[[ DATA TO PROCESS, beginning ]]

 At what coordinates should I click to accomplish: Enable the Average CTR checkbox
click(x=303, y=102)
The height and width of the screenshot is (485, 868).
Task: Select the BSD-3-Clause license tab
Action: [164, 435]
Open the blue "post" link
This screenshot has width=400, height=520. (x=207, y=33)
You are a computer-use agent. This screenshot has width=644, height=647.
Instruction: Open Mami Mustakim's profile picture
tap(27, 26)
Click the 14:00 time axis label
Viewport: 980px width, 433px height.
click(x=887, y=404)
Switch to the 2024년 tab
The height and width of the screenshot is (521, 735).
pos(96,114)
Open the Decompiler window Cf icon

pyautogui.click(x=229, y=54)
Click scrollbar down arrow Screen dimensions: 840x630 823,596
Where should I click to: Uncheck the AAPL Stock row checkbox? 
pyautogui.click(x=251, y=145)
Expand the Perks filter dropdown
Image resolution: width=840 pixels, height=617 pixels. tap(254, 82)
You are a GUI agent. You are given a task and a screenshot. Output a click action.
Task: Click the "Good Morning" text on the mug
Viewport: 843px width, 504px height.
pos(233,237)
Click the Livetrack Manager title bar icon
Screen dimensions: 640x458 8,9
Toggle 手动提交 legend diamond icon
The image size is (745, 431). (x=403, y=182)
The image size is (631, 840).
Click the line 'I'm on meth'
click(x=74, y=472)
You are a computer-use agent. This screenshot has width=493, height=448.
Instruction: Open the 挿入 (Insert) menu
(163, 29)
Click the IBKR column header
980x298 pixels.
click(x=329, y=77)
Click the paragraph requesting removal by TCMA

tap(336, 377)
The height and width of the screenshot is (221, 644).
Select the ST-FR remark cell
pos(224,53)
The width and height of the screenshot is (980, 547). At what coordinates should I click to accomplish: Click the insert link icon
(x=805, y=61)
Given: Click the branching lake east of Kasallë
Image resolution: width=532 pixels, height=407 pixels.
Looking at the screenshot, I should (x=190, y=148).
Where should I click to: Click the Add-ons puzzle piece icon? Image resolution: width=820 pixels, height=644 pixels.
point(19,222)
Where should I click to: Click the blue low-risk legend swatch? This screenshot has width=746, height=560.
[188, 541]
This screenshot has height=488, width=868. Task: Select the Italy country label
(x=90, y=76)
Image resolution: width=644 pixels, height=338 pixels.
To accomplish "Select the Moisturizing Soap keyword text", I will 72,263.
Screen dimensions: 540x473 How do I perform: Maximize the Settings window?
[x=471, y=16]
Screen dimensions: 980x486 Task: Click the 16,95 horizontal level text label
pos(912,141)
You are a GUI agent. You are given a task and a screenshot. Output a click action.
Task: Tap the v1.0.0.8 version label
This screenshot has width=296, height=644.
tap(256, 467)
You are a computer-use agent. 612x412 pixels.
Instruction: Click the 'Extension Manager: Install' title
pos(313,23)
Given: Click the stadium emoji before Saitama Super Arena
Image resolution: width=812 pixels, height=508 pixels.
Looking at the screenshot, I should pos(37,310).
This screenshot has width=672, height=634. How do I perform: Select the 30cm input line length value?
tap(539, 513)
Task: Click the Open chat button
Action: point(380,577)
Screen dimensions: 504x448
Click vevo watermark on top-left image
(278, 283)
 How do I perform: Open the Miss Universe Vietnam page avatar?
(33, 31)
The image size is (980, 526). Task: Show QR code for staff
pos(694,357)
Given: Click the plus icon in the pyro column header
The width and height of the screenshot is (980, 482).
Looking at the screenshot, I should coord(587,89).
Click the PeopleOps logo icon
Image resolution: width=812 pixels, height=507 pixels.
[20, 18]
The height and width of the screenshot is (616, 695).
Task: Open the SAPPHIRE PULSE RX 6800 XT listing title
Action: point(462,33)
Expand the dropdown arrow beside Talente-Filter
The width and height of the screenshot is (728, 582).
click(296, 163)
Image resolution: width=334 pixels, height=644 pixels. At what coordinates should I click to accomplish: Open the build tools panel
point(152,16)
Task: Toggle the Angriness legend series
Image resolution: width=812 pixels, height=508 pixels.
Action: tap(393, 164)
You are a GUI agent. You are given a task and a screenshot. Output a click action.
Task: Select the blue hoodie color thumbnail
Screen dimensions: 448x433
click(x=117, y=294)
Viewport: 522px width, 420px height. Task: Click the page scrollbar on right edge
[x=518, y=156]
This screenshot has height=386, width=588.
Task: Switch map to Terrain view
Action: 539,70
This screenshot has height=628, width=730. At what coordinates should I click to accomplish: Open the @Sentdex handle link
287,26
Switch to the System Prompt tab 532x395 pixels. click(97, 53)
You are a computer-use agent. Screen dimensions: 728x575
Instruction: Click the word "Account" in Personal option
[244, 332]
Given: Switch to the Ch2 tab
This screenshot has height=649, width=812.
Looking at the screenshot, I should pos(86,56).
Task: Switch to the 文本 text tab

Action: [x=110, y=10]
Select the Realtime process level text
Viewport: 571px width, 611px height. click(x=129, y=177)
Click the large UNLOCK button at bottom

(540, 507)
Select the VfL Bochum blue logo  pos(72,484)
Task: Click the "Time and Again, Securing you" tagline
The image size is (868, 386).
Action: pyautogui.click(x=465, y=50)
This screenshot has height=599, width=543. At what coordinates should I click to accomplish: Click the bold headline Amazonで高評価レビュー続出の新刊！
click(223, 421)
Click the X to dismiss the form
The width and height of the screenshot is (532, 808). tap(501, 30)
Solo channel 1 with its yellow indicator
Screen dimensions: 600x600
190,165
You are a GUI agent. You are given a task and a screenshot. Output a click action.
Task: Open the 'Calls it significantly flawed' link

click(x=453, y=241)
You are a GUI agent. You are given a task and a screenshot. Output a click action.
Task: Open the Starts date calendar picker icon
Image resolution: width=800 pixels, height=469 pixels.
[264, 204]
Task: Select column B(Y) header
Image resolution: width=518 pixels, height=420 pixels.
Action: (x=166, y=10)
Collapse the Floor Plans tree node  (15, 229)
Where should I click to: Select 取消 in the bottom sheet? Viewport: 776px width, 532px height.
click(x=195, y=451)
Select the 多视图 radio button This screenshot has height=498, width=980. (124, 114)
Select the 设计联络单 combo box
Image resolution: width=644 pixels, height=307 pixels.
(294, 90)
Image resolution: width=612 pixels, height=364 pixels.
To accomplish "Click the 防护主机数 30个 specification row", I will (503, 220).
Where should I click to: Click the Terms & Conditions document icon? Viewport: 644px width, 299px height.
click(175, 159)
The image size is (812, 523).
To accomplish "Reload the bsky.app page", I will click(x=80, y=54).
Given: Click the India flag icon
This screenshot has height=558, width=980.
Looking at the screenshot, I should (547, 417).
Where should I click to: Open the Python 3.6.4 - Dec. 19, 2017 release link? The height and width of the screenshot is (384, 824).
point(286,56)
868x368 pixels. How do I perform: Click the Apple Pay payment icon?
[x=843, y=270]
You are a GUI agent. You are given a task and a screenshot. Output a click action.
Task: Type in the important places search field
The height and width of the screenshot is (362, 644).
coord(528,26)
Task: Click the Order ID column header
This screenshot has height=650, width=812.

[[ DATA TO PROCESS, end ]]

AIM OF THE EXERCISE:
Every record in the listing above is to be copied exactly.

SOLUTION TO THE PROBLEM:
 At what coordinates should I click to accomplish: Enable the Average CTR checkbox
click(x=303, y=102)
The height and width of the screenshot is (485, 868).
Task: Select the BSD-3-Clause license tab
Action: [164, 435]
Open the blue "post" link
This screenshot has width=400, height=520. (x=207, y=33)
You are a computer-use agent. This screenshot has width=644, height=647.
Instruction: Open Mami Mustakim's profile picture
tap(27, 26)
Click the 14:00 time axis label
Viewport: 980px width, 433px height.
click(x=887, y=404)
Switch to the 2024년 tab
The height and width of the screenshot is (521, 735).
pos(96,114)
Open the Decompiler window Cf icon

pyautogui.click(x=229, y=54)
Click scrollbar down arrow Screen dimensions: 840x630 823,596
Where should I click to: Uncheck the AAPL Stock row checkbox? 
pyautogui.click(x=251, y=145)
Expand the Perks filter dropdown
Image resolution: width=840 pixels, height=617 pixels. tap(254, 82)
You are a GUI agent. You are given a task and a screenshot. Output a click action.
Task: Click the "Good Morning" text on the mug
Viewport: 843px width, 504px height.
pos(233,237)
Click the Livetrack Manager title bar icon
Screen dimensions: 640x458 8,9
Toggle 手动提交 legend diamond icon
The image size is (745, 431). (x=403, y=182)
The image size is (631, 840).
Click the line 'I'm on meth'
click(x=74, y=472)
You are a computer-use agent. This screenshot has width=493, height=448.
Instruction: Open the 挿入 (Insert) menu
(163, 29)
Click the IBKR column header
980x298 pixels.
click(x=329, y=77)
Click the paragraph requesting removal by TCMA

tap(336, 377)
The height and width of the screenshot is (221, 644).
Select the ST-FR remark cell
pos(224,53)
The width and height of the screenshot is (980, 547). At what coordinates should I click to accomplish: Click the insert link icon
(x=805, y=61)
Given: Click the branching lake east of Kasallë
Image resolution: width=532 pixels, height=407 pixels.
Looking at the screenshot, I should (x=190, y=148).
Where should I click to: Click the Add-ons puzzle piece icon? Image resolution: width=820 pixels, height=644 pixels.
point(19,222)
Where should I click to: Click the blue low-risk legend swatch? This screenshot has width=746, height=560.
[188, 541]
This screenshot has height=488, width=868. Task: Select the Italy country label
(x=90, y=76)
Image resolution: width=644 pixels, height=338 pixels.
To accomplish "Select the Moisturizing Soap keyword text", I will 72,263.
Screen dimensions: 540x473 How do I perform: Maximize the Settings window?
[x=471, y=16]
Screen dimensions: 980x486 Task: Click the 16,95 horizontal level text label
pos(912,141)
You are a GUI agent. You are given a task and a screenshot. Output a click action.
Task: Tap the v1.0.0.8 version label
This screenshot has width=296, height=644.
tap(256, 467)
You are a computer-use agent. 612x412 pixels.
Instruction: Click the 'Extension Manager: Install' title
pos(313,23)
Given: Click the stadium emoji before Saitama Super Arena
Image resolution: width=812 pixels, height=508 pixels.
Looking at the screenshot, I should pos(37,310).
This screenshot has width=672, height=634. How do I perform: Select the 30cm input line length value?
tap(539, 513)
Task: Click the Open chat button
Action: point(380,577)
Screen dimensions: 504x448
Click vevo watermark on top-left image
(278, 283)
 How do I perform: Open the Miss Universe Vietnam page avatar?
(33, 31)
The image size is (980, 526). Task: Show QR code for staff
pos(694,357)
Given: Click the plus icon in the pyro column header
The width and height of the screenshot is (980, 482).
Looking at the screenshot, I should coord(587,89).
Click the PeopleOps logo icon
Image resolution: width=812 pixels, height=507 pixels.
[20, 18]
The height and width of the screenshot is (616, 695).
Task: Open the SAPPHIRE PULSE RX 6800 XT listing title
Action: point(462,33)
Expand the dropdown arrow beside Talente-Filter
The width and height of the screenshot is (728, 582).
click(296, 163)
Image resolution: width=334 pixels, height=644 pixels. At what coordinates should I click to accomplish: Open the build tools panel
point(152,16)
Task: Toggle the Angriness legend series
Image resolution: width=812 pixels, height=508 pixels.
Action: tap(393, 164)
You are a GUI agent. You are given a task and a screenshot. Output a click action.
Task: Select the blue hoodie color thumbnail
Screen dimensions: 448x433
click(x=117, y=294)
Viewport: 522px width, 420px height. Task: Click the page scrollbar on right edge
[x=518, y=156]
This screenshot has height=386, width=588.
Task: Switch map to Terrain view
Action: 539,70
This screenshot has height=628, width=730. At what coordinates should I click to accomplish: Open the @Sentdex handle link
287,26
Switch to the System Prompt tab 532x395 pixels. click(97, 53)
You are a computer-use agent. Screen dimensions: 728x575
Instruction: Click the word "Account" in Personal option
[244, 332]
Given: Switch to the Ch2 tab
This screenshot has height=649, width=812.
Looking at the screenshot, I should pos(86,56).
Task: Switch to the 文本 text tab

Action: [x=110, y=10]
Select the Realtime process level text
Viewport: 571px width, 611px height. click(x=129, y=177)
Click the large UNLOCK button at bottom

(540, 507)
Select the VfL Bochum blue logo  pos(72,484)
Task: Click the "Time and Again, Securing you" tagline
The image size is (868, 386).
Action: pyautogui.click(x=465, y=50)
This screenshot has height=599, width=543. At what coordinates should I click to accomplish: Click the bold headline Amazonで高評価レビュー続出の新刊！
click(223, 421)
Click the X to dismiss the form
The width and height of the screenshot is (532, 808). tap(501, 30)
Solo channel 1 with its yellow indicator
Screen dimensions: 600x600
190,165
You are a GUI agent. You are given a task and a screenshot. Output a click action.
Task: Open the 'Calls it significantly flawed' link

click(x=453, y=241)
You are a GUI agent. You are given a task and a screenshot. Output a click action.
Task: Open the Starts date calendar picker icon
Image resolution: width=800 pixels, height=469 pixels.
[264, 204]
Task: Select column B(Y) header
Image resolution: width=518 pixels, height=420 pixels.
Action: (x=166, y=10)
Collapse the Floor Plans tree node  (15, 229)
Where should I click to: Select 取消 in the bottom sheet? Viewport: 776px width, 532px height.
click(x=195, y=451)
Select the 多视图 radio button This screenshot has height=498, width=980. (124, 114)
Select the 设计联络单 combo box
Image resolution: width=644 pixels, height=307 pixels.
(294, 90)
Image resolution: width=612 pixels, height=364 pixels.
To accomplish "Click the 防护主机数 30个 specification row", I will (503, 220).
Where should I click to: Click the Terms & Conditions document icon? Viewport: 644px width, 299px height.
click(175, 159)
The image size is (812, 523).
To accomplish "Reload the bsky.app page", I will click(x=80, y=54).
Given: Click the India flag icon
This screenshot has height=558, width=980.
Looking at the screenshot, I should (547, 417).
Where should I click to: Open the Python 3.6.4 - Dec. 19, 2017 release link? The height and width of the screenshot is (384, 824).
point(286,56)
868x368 pixels. How do I perform: Click the Apple Pay payment icon?
[x=843, y=270]
You are a GUI agent. You are given a task and a screenshot. Output a click action.
Task: Type in the important places search field
The height and width of the screenshot is (362, 644).
coord(528,26)
Task: Click the Order ID column header
This screenshot has height=650, width=812.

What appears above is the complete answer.